● **Job 1**
Copy the passage of the hunting thread word for word, beginning at the words "I've been up" and stopping after "I hunted it.".

● **Text shown**
*****

# Hunting Port Huron State Game area hunting



## sparty75003 (Dec 15, 2011)

has any one ever hunted this place before i am just trying to find some new ground to hunt closer to home just looking for some info on it


----------



## d_rek (Nov 6, 2013)

I've been up there 4 times but I wouldn't say I seriously hunted it any of those times. Or rather wasn't ever going to kill a deer the way I hunted it. 

Once was one of the worst days i've ever been out the 2nd year I started hunting. I went with my FIL and my wifes Uncle for muzzleloader and it was just nasty windy, snowy, blustery day. Hiked in maybe 1/4 mile off one of the main road accesses (I'll be damned if I knew which one). 

I was then up there 3 other times 2 years ago bowhunting when i had a climber. I went in off of Shoefelt rd. This was the first time I took my climber out more than a hundred yards. Probably hiked 1/4 mi to 1/2 mile and my shoulders were completely wasted. But I did find some isolated apple trees that I gps pindropped. There was a nice scrape in the area but I was still pretty amatuer about hunting blind calling and rattling and whatnot and never saw anything. It was also a midday hunt and I went up and down a couple of steep valleys and crossed an iced-over creek. Only sat out for a few hours because I wasn't terribly familiar and didn't want to risk the hike in the dark. 

The next time I went up was off of Metcalf rd. where they have a CRP field and a couple of ponds. This was late season during muzzleloader but I took my bow and climber anyway. Walked in quite a ways with my climber again completely blowing out my shoulders ( I shutter to think what would have happened if I actually saw a deer and had to pull back my bow). Saw tons of tracks / trails and a nice scrape but it was all in open timber. Found trails going into some thick cedar/pines that was probably bedding. Again a mid-day hunt that was un-productive. As I was leaving a local couple pulled up with his muzzy locked and loaded uncased in the back seat, jumped out said hello and marched off into the woods with a determined look. 

The last time I was up there was also for late season there was snow on the ground and went in off of Bryce Rd and tried my hand at a spot and stalk. Had the place to myself as it was the middle of the week. Walking in I noticed there was pretty fresh blood drops and drag marks back to the parking area. I followed the blood up to a CRP field there, mosied around for a few hours and counted 5 different stands in the area. I did find a couple of really nice buck rubs though.

My sense of the area is that it probably holds some really nice deer but you are going to have to work for them and really work your tail off to find the sign and get away from the other hunters. I wouldn't want to be up there during rifle season either. My wifes uncle shot a doe up there (supposedly) a while back... but i'm not even sure he remembers how long ago it was. I have not even so much as seen a deer up there. As with any state land i'm sure it gets hammered. 

Still It's a beautiful area and i've hiked Beards Hills and have canoed down the black river. Some of the best terrain in Southern MI. Again, if you were so inclined to properly scout it in in the post season and try to find places where other hunters aren't you would probably be rewarded thusly.

*****

● **Records supplied**
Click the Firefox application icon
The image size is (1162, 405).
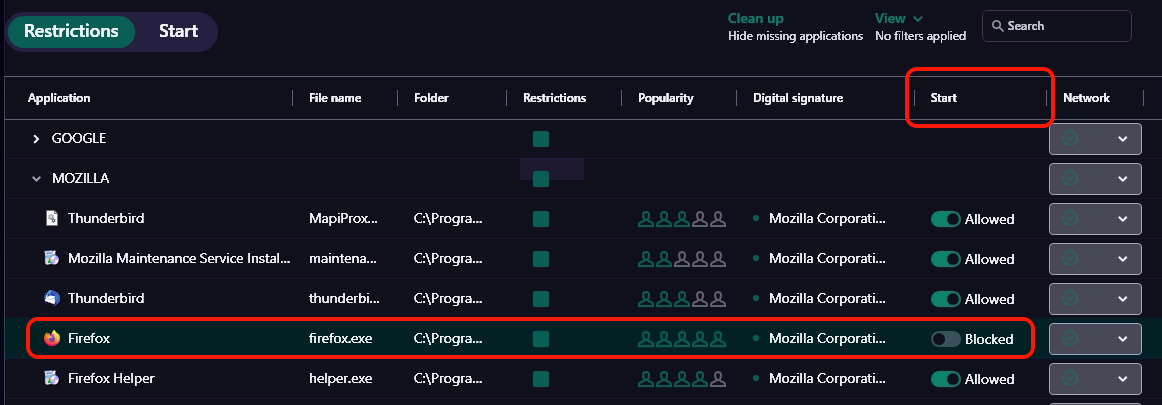click(x=52, y=339)
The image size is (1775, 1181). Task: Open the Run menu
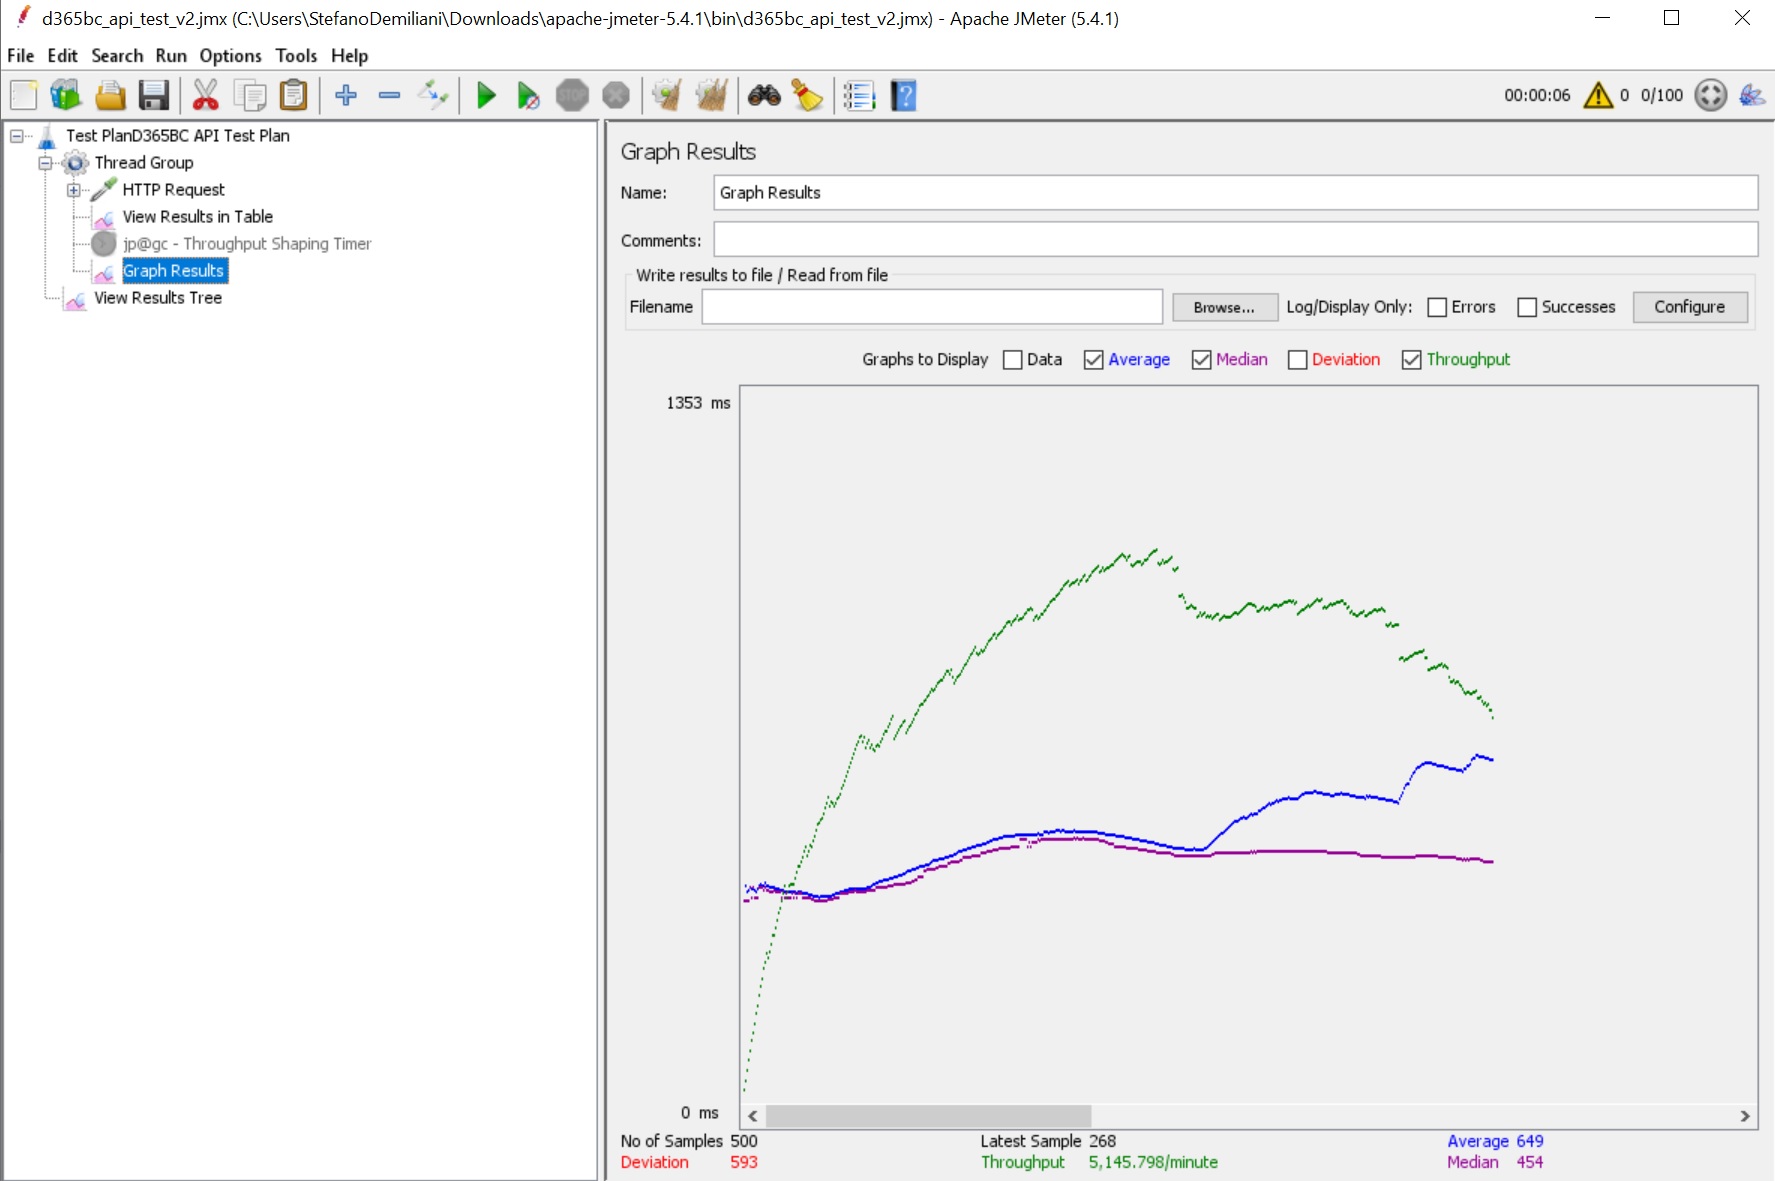[x=170, y=56]
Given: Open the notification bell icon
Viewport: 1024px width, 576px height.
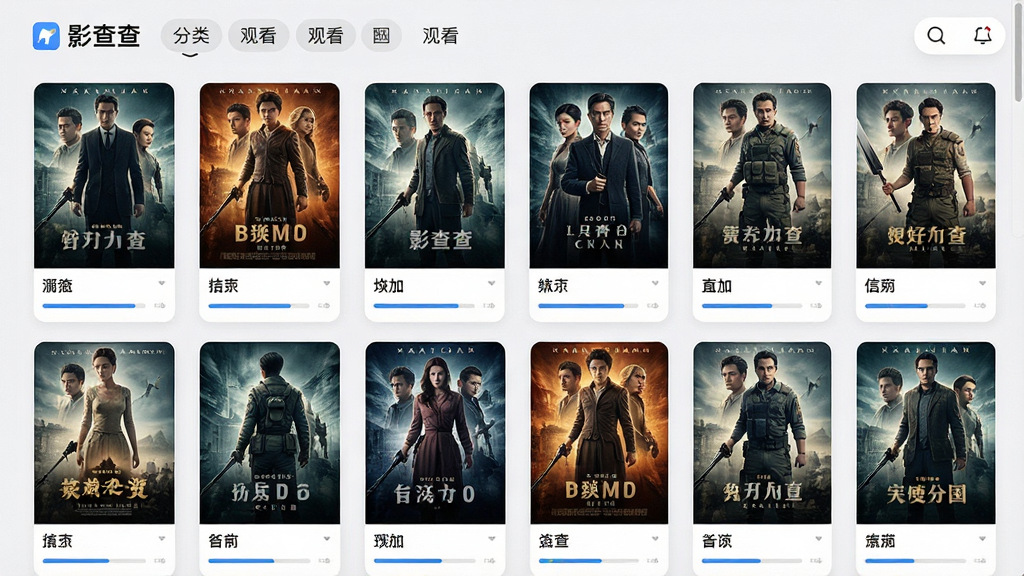Looking at the screenshot, I should click(982, 35).
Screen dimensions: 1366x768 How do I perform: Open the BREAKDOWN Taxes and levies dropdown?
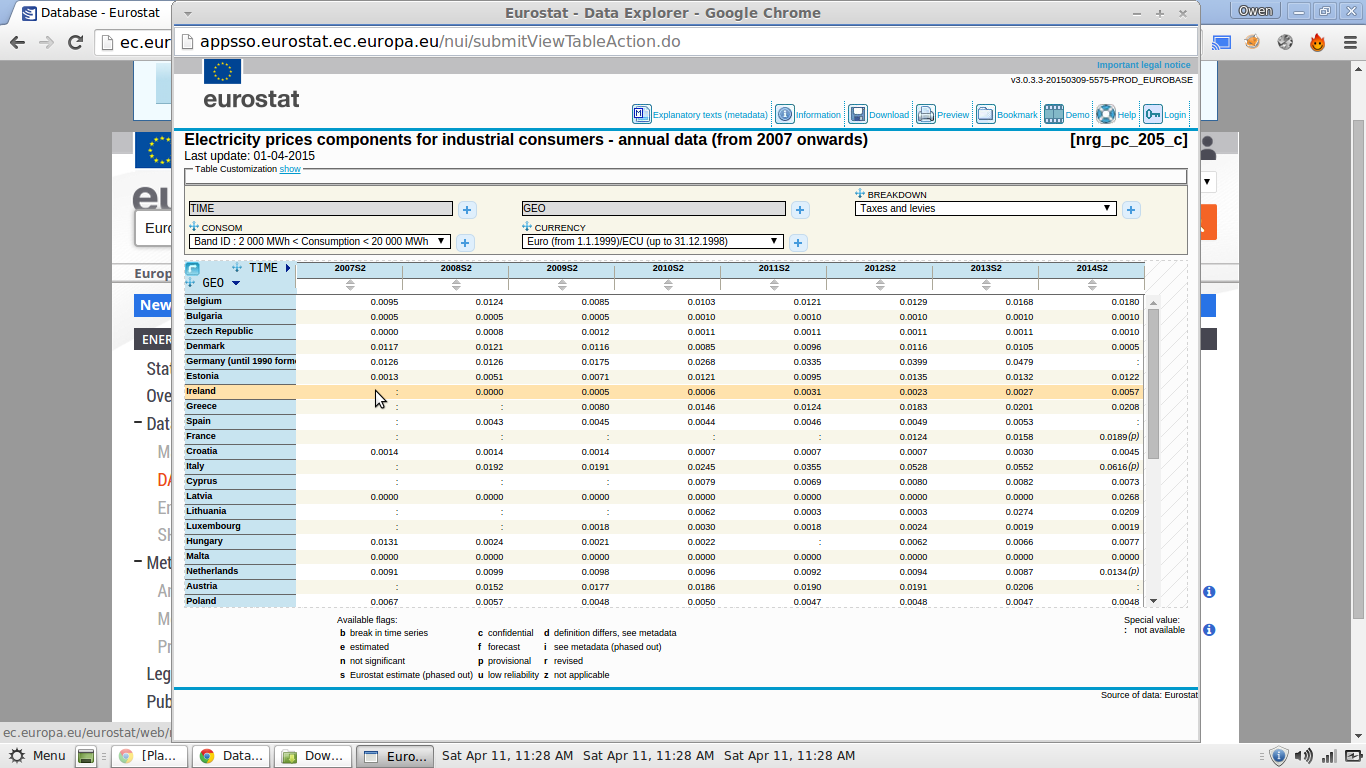coord(985,208)
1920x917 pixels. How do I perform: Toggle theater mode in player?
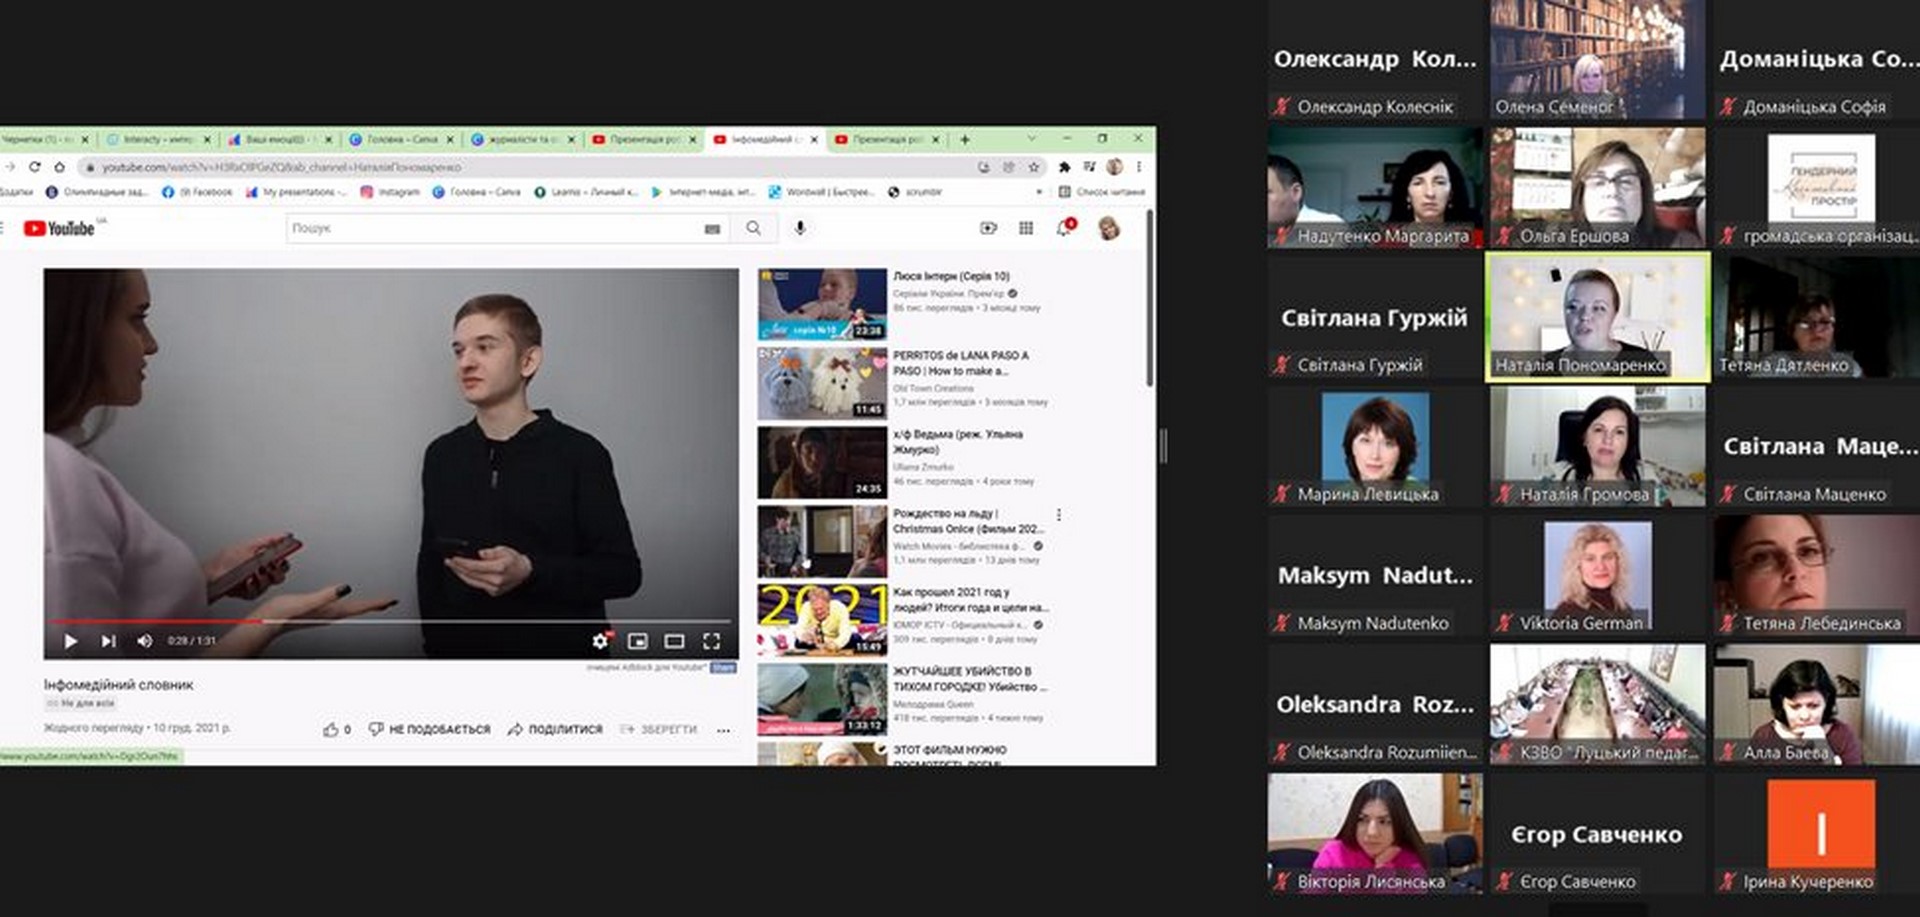pyautogui.click(x=674, y=641)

*****

● **Job 2**
Rewrite every line of the entries as a JSON list of strings, one string per line, with blank lines skipped and the pictures left out.

● **Worked solution 1**
I've been up there 4 times but I wouldn't say I seriously hunted it any of those times. Or rather wasn't ever going to kill a deer the way I hunted it.

● **Worked solution 2**
[
  "Click the Firefox application icon",
  "The image size is (1162, 405).",
  "click(x=52, y=339)",
  "The image size is (1775, 1181). Task: Open the Run menu",
  "[x=170, y=56]",
  "Given: Open the notification bell icon",
  "Viewport: 1024px width, 576px height.",
  "Looking at the screenshot, I should click(982, 35).",
  "Screen dimensions: 1366x768 How do I perform: Open the BREAKDOWN Taxes and levies dropdown?",
  "coord(985,208)",
  "1920x917 pixels. How do I perform: Toggle theater mode in player?",
  "pyautogui.click(x=674, y=641)"
]